*ABOUT THIS TASK*
The answer must restate every entry exactly as it appears.

:: DATASET RECORDS

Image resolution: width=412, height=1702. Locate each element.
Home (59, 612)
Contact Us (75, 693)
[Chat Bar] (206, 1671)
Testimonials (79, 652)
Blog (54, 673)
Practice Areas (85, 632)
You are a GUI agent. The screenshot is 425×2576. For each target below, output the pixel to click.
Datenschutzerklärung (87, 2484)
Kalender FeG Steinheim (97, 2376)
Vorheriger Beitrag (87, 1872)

::::

*PROBLEM SOLUTION*
Image resolution: width=412, height=1702. Locate each element.
Home (59, 612)
Contact Us (75, 693)
[Chat Bar] (206, 1671)
Testimonials (79, 652)
Blog (54, 673)
Practice Areas (85, 632)
You are a GUI agent. The screenshot is 425×2576. For each target below, output the pixel to click.
Datenschutzerklärung (87, 2484)
Kalender FeG Steinheim (97, 2376)
Vorheriger Beitrag (87, 1872)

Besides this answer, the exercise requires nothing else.